Unlike a majority of the directors of films set to screen at the Palm Springs International ShortFest, which opens June 17 and runs a week at Camelot Theatres, Kitsch’s film, Pieces, has already had an offer to be made into a full-length feature film.
Most directors can only hope for that to happen.
But they’re not Kitsch, who just recently finished appearing in The Normal Heart, an HBO-movie based on the 1980s Larry Kramer play about the early struggles of the AIDS epidemic. The role has helped elevate Kitsch’s stature once again after two films (John Carter, Battleship) fell flat. Kitsch may be best known for his TV role as Tim Riggins on Friday Night Lights from 2006-11.
“We've been offered $5 million to make (Pieces) into a feature, and I'm lucky, too,” he says. “I know what situation I'm in and being an actor, and being lucky enough to get certain things or people come up to me.”
But he’s not sold on the idea, which is why he’s coming to Palm Springs and bringing his cast with him for the June 21 premiere. Kitsch has shown the film to friends in the business he trusts, but he wants to see for himself how the film plays out in front of an audience.
“If it is junk, I just won't take it anywhere,” Kitsch says about the film’s future screening at other film festivals. “We'll just be like, ‘Hey, we chalked it up. We took a risk, we swung, and it wasn't potentially what it was going to be so let's just leave it’. It came out a lot better than what I had even hoped for the first go at it, and I've shown it to a lot of people that I admire and those guys really wouldn't bullshit me I don't think.”
Kitsch took time to speak with Palm Springs Life about his first directing experience.
How much time did you give yourself to shoot Pieces?
“We gave ourselves a week, and I shoot real quick. I take a lot from (director Peter) Berg (Friday Night Lights, Lone Survivor), and I've been lucky to work with some amazing directors, so you feel that you can. I think hiring people that you know what they're going to bring and they'll be ready, and having a great director of photography (Andrew Wheeler) that saw the vision that I had right away was really important in regards to saving time. I'm just one of those guys, I guess. When I know I got, we got it, we go. I love to keep an energy on set. It's kind of all the things you want as an actor on set.”
Was there any hesitation on your part about being in the film?
“It was more just having the opportunity to work with (actors) Josh (Pence) and Derek (Philips) ,and seeing what this vision of mine was going to come out to, you know?”
You mentioned Peter Berg as a directorial influence. Anyone else you may have modeled yourself after?
“There's just an enormous amount of trust though with Pete. As an actor, that's everything on set. If you can establish that at the beginning along with the tone and what you want from these guys, then I think you have a good chance to really create something great depending on the material, I love to keep other actors, as an actor, on their toes, and depending on the material, it's like if they're doing the improv or you don't feel this would be said this way. I'm not giving guys wild takes once I know I've got it, and a lot of that got into the short.”

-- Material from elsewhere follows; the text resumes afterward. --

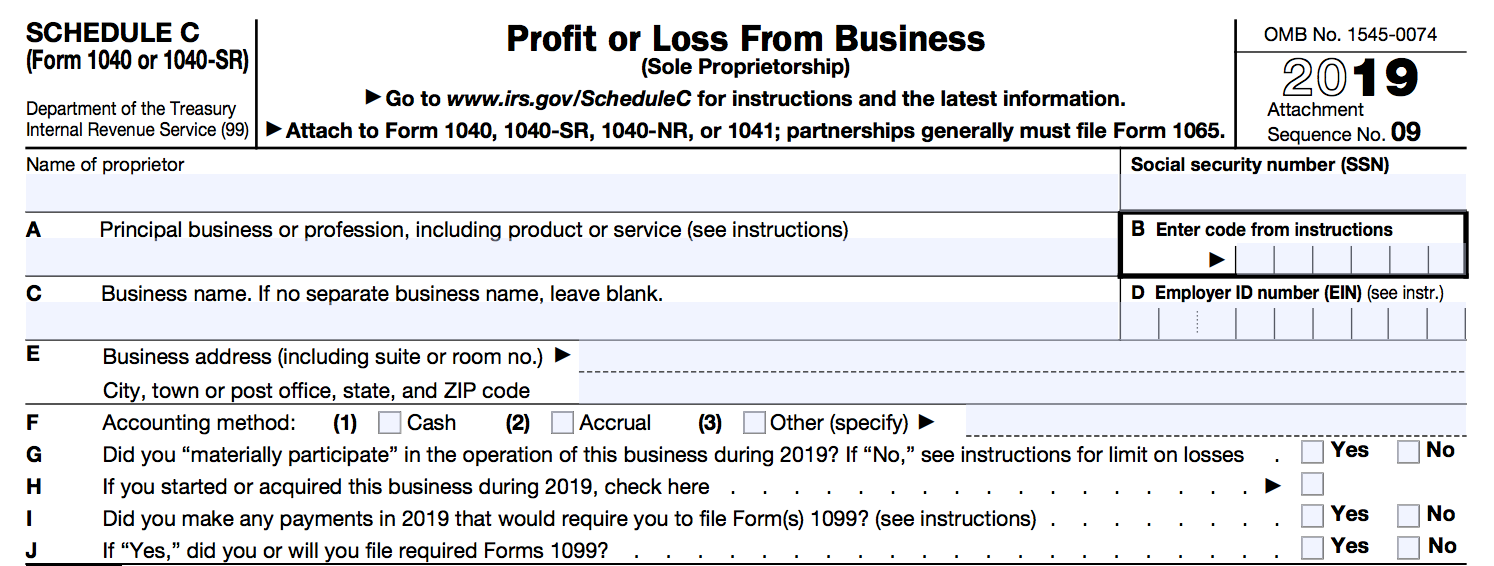The image size is (1494, 566).
Task: Click the Social security number field
Action: pos(1293,193)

Where did your story originate?
“I've been exposed to some pretty sketchy things through my work, and interviewing people for Savages. Even in my past it was like I'm just using incredible stories of these drug drops, to all these things that go on that we don't know every day that are going on out there. It's fascinating. What it is to get into that mindset and to risk everything for this one moment to think your life is going to be better after you do it if it goes the way planned. You become pretty myopic when you're in that zone. What you're sacrificing is incredible.”
How did it feel being behind the camera?
“I'm loving it. I really do. I love the challenge. I love the pressure. It's such a high, and it really does come down to revision from the editing room, to writing it, to all of it. I just think you've got to believe in yourself so thoroughly, and there's something behind that that is very empowering.”
Pieces screens at 8:30 p.m. June 21 at Camelot Theatres as part of the Shooting Stars program of films.